» **Trecho do texto**:
****
HANNAH ARENDT: IDEIAS QUE
CHOCARAM O MUNDO. Direção de Margarethe von
Trotta. Produção: Heimatfim Gmbh. Elenco: Barbara Sukowa, Axel Milberg, Janet
McTeer. Alemanha / França: 2012. Filme (109 min). Drama.
No
filme O Leitor (2009), de Stephen Daldry – que
rendeu a Kate Winslet, vivendo a personagem Hanna Schmitz, os mais importantes
prêmios cinematográficos de 2009 –, uma personagem feminina é julgada e condenada
por seus crimes contra a comunidade judaica. O enredo conduz o expectador a
acompanhar o drama dessa personagem e compreender que, de certa forma, ela
estava condicionada a cumprir ordens sem, necessariamente, pensar sobre seus
atos, muito menos questioná-los. Este filme é baseado na obra de mesmo título
do escritor alemão Bernhard Schlink, publicada em 1995.
Em Hannah Arendt: ideias que chocaram
o mundo (2013), de Margarethe
von Trotta, vem à tona, desta feita baseada na história de Hannah Arendt
(1906 – 1974), vivida pela atriz Barbara Sukowa, as ideias instigantes dessa
pensadora que, com a finalidade de escrever uma reportagem para o The New Yorker sobre o julgamento de Adolf Eichmann,
em Israel, produziu uma das obras mais polêmicas do século XX: Eichmann em Jerusalém: um relato
sobre a banalidade do mal (1963).
Para
o mundo (e o filme de Trotta retrata isto enfaticamente), foi considerado
paradoxal o fato de que uma judia, que sofreu de perto a experiência
proporcionada pelos ideais nazistas, tenha considerado, em detrimento da
opinião pública, que Adolf Eichmann não era tão monstro como todos o
consideravam, por ocasião de seu julgamento.
****
» **Objetivo 1**: Segundo a resenha sobre o filme Hannah Arendt, para qual publicação ela escreveria a reportagem sobre o julgamento de Adolf Eichmann?
» **Objetivo 2**: Traduza para o inglês esta frase da resenha sobre o filme Hannah Arendt: "Este filme é baseado na obra de mesmo título do escritor alemão Bernhard Schlink, publicada em 1995."
» **Objetivo 3**: Prossiga com a resenha sobre o filme Hannah Arendt a partir do ponto em que ela termina.
As linhas são um material à parte, sem relação com a resenha sobre o filme Hannah Arendt.

» **Dados coletados**:
****
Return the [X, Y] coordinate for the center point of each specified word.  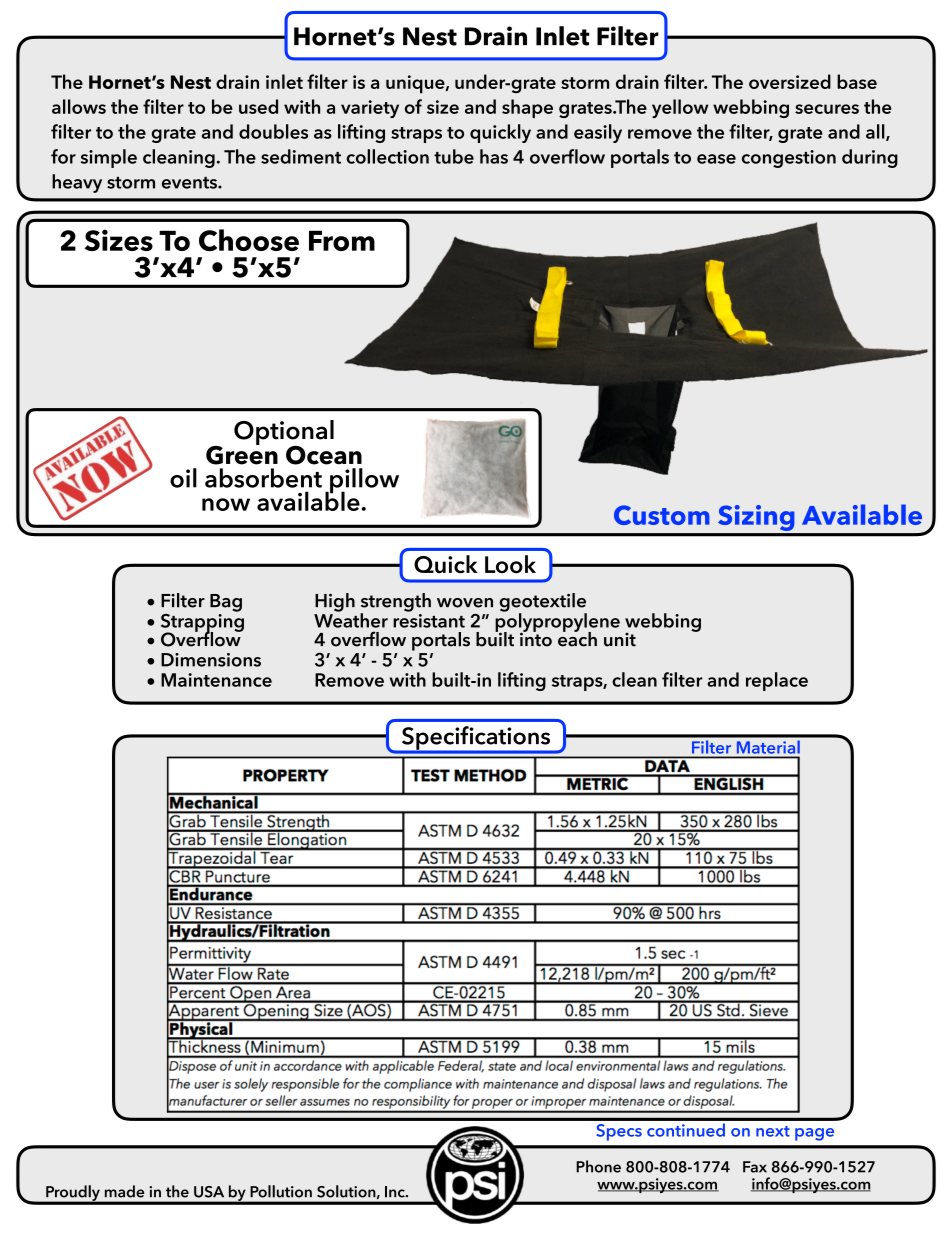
****
» **Resposta final 1**: Para o The New Yorker.

» **Resposta final 2**: This film is based on the work of the same title by the German writer Bernhard Schlink, published in 1995.

» **Resposta final 3**:
Ao
considerar que nem todos os que praticaram os crimes de guerra eram monstros, e
que alguns judeus participaram da matança dos seus iguais, Hannah Arendt foi
“bombardeada” por críticas até de pessoas mais próximas. Alguns a consideraram
fria, inflexível e arrogante.
Em
carta endereçada a Gershom Scholem, Hannah Arendt afirma (TEIXEIRA, 2013, p.
102)[1]:
“O pensamento tenta atingir a profundidade, tocar nas raízes, e, no momento em
que se ocupa do mal, se frustra porque não encontra nada”.
Uma
das principais discussões de Hannah Arendt, que surge de modo recorrente ao
longo de sua obra, diz respeito à sua concepção sobre “o mal” – desta feita, o
mal que vai ao seu extremo por meio do totalitarismo que teria nos campos de
concentração nazista, disseminados por Adolf Hitler, sua manifestação por
excelência. O mal, conforme nos apresenta Hannah Arendt, já perpassara o
absurdo em decorrência dos conflitos envolvendo, por exemplo, a Alemanha e seus
ideais nazistas. Pensar os atos dos envolvidos nos campos de concentração numa
perspectiva do mal, portanto, suscitaria repensar a própria ideia de mal. Desse
modo, ao assumir, submetidos a imposições burocráticas, a condição de
executores de judeus nos campos de extermínio, estes estariam cumprindo ordens
que estariam além de suas capacidades de pensar sobre a ação que executavam.
Com
isso, Hannah Arendt concebe a ideia de “banalização do mal” que consistiria na
ideia de que o indivíduo não concebe mais pensamentos por si mesmo, antes este
estaria vinculado a uma lógica que o forçaria a submeter-se e o tornaria
incapaz de conceber um pensamento que problematizasse aquilo a que,
burocraticamente, estaria forçado a fazer.
Em Eichmann em
Jerusalém: um relato sobre a banalidade do mal, Hannah Arendt discorre com
mais precisão sobre o que ela denomina “banalização do mal”. Sua tese é a de
que Eichmann, frente ao absurdo proveniente do nazismo, seria “a
personificação” dessa banalidade. Ele, nesta perspectiva, não passaria de um
funcionário público impelido a cumprir, inopinadamente, seu dever.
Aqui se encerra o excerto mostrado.